Mevagissey was the obvious choice in the afternoon as it is so close. It is one of my favourite places and yet again I was delighted to find it as I had left it. By this time the girls wanted to shop and I wanted to sit awhile, watch the world go by and take the odd snap. I had a wonderfully peaceful and serene afternoon sitting on a seat next to the tiny harbour watching the boats bob and a few other photographers trying to grab a shot. It was a perfect end to an exhausting two days.

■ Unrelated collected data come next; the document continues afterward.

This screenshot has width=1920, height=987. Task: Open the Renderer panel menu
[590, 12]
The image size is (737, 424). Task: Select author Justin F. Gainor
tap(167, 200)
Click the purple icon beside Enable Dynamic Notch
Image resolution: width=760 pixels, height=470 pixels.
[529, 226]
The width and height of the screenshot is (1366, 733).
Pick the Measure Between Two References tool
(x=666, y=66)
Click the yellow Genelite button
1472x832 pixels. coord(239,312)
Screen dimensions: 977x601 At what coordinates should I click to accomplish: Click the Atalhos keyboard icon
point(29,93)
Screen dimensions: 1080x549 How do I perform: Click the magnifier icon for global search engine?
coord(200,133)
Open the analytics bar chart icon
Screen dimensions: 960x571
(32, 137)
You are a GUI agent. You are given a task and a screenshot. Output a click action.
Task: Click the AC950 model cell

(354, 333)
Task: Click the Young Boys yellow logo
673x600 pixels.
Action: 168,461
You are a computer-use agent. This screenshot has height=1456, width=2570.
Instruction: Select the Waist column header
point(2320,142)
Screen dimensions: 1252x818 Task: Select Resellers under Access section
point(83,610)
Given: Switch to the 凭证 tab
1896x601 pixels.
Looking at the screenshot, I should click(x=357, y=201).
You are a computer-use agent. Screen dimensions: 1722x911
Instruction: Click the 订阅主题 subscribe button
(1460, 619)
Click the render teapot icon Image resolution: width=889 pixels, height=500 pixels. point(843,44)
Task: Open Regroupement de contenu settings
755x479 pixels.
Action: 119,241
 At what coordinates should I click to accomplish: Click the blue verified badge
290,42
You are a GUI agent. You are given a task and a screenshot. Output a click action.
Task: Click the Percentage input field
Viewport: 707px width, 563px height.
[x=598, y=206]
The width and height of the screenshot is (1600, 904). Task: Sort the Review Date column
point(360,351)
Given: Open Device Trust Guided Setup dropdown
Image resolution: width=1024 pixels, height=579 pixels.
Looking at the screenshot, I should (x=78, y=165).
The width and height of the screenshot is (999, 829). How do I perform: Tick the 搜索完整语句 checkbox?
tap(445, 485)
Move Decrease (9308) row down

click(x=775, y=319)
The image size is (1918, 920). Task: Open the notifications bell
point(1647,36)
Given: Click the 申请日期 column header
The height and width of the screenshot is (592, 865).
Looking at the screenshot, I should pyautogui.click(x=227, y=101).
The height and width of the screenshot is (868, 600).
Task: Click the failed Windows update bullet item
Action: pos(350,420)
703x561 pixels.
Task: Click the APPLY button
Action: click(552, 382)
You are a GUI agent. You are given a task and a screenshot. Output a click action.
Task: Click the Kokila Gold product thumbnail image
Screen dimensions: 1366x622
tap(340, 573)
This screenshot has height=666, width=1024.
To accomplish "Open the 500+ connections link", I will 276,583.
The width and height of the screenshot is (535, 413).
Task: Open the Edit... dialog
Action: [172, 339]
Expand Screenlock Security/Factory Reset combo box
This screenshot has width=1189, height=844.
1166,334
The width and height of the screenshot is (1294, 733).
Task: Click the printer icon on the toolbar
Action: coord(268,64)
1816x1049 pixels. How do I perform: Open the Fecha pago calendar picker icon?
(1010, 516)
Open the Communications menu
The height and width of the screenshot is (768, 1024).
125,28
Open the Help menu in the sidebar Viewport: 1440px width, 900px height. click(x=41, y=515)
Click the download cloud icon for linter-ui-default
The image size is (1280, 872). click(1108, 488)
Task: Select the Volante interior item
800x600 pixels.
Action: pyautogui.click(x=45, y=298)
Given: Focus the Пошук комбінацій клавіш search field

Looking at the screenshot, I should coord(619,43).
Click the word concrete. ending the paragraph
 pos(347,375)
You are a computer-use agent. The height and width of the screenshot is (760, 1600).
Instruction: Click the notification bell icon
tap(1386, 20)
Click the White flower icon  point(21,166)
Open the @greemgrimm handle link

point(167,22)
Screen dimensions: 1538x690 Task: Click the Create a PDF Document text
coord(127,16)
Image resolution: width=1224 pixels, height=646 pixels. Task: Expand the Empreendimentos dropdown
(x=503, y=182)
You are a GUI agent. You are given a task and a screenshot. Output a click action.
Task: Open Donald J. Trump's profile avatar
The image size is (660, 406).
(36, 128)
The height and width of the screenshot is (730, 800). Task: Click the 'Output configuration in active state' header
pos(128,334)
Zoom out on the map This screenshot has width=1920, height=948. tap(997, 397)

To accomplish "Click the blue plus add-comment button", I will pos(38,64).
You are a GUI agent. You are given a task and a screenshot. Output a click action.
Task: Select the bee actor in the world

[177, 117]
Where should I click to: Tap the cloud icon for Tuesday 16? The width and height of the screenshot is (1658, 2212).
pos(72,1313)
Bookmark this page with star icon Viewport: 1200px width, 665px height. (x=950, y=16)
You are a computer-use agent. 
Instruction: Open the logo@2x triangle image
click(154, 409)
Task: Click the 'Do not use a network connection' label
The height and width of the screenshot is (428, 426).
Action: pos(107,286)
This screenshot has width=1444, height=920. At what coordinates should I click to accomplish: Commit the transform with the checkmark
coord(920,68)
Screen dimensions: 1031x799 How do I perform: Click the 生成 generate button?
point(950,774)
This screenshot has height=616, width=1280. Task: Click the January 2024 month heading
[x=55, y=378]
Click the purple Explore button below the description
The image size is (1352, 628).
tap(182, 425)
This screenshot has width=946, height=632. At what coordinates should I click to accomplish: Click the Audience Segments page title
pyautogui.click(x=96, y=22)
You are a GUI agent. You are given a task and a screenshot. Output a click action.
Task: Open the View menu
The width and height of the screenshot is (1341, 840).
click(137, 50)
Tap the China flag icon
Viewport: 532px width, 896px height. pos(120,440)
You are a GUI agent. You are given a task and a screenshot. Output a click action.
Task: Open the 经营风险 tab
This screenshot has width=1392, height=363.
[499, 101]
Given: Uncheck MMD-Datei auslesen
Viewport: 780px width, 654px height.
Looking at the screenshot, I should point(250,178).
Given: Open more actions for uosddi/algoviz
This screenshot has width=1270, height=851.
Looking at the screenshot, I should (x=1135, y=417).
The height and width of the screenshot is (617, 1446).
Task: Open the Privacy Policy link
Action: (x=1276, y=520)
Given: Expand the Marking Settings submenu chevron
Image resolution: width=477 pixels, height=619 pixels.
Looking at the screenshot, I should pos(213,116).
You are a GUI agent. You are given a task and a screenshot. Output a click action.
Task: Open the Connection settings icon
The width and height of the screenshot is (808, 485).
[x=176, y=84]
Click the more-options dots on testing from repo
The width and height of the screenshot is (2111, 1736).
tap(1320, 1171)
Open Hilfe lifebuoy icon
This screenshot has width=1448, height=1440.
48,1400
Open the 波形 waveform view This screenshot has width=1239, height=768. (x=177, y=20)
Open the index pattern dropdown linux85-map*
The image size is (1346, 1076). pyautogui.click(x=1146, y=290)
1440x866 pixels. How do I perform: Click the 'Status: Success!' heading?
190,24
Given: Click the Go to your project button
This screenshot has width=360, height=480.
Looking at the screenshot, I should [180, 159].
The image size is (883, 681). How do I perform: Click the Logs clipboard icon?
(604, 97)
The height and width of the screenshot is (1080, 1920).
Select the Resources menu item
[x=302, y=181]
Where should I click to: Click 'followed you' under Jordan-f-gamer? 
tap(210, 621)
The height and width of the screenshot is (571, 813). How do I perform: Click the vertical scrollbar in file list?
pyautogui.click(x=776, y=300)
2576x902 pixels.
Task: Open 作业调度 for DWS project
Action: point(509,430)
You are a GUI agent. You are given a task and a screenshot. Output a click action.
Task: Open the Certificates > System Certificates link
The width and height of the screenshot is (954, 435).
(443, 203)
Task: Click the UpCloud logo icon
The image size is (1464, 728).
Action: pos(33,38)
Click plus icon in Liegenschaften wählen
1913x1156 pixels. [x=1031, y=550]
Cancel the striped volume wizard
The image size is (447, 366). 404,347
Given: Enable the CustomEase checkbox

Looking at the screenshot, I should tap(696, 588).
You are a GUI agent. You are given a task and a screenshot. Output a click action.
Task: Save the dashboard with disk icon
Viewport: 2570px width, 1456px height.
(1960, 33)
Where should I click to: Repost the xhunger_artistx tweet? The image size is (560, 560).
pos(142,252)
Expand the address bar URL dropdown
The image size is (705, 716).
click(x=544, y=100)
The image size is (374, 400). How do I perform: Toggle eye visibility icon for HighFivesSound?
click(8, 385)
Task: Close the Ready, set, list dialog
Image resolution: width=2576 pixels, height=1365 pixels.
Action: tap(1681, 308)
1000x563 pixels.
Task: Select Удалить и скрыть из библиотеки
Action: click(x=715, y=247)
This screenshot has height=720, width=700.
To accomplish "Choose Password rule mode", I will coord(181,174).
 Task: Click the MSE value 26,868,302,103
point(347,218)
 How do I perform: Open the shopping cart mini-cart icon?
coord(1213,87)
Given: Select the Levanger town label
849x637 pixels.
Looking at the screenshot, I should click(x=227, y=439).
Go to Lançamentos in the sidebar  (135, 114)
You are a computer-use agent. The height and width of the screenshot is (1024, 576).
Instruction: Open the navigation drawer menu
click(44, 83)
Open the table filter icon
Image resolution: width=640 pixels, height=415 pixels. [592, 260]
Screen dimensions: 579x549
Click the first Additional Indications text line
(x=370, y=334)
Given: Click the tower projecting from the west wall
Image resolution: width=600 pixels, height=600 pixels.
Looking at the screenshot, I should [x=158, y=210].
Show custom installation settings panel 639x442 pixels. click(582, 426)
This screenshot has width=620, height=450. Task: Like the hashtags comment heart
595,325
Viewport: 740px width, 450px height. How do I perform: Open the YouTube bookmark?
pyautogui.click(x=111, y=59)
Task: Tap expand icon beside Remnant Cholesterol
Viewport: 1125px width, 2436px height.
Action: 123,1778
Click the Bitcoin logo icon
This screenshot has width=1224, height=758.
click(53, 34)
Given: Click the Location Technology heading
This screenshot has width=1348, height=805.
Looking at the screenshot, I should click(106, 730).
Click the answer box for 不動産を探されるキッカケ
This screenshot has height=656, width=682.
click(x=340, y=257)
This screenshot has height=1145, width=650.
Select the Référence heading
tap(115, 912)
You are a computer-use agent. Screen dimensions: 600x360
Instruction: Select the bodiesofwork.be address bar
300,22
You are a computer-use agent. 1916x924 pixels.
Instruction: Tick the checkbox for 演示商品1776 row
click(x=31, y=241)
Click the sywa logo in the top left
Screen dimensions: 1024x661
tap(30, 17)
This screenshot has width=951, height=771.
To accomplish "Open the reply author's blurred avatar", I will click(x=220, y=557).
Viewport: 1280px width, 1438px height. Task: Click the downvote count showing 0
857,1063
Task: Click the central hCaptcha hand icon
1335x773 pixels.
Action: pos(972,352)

Our family has always had links to St Ives. My father’s younger sister Joyce is buried there in the graveyard that looks out over the sea. Little Joyce, as she was known affectionately by both my mum and dad, had caught scarlet fever and it had damaged her heart. She was only fifteen when she died. I had wanted to rediscover her grave and take a photograph but sadly it appears that it has disintegrated. I looked at every cross in the steep graveyard but couldn’t find it.
St Ives is an artist’s paradise. The light is wonderful but catching it when you are on holiday is very difficult. The girls wanted to swim again so we settled ourselves on the beach, they braved the cold water and I searched for beach abstracts to photograph. Twenty minutes later I only just saved their clothes and my camera equipment as the tide came in much more quickly than we had anticipated. I sat and experimented with my settings trying to capture the waves as they crashed against the rocks. Despite the fact that there were so many tourists I still loved St Ives.
As they came out of the water both the girls asked if Cornwall could be our special place and could we visit again next year. I hadn’t the heart to explain that it had always been my special place, a place where unfettered by jobs and the general responsibilities of life, my parents had always relaxed and laughed. I was delighted they both felt the same way and I am already looking forward to our next visit.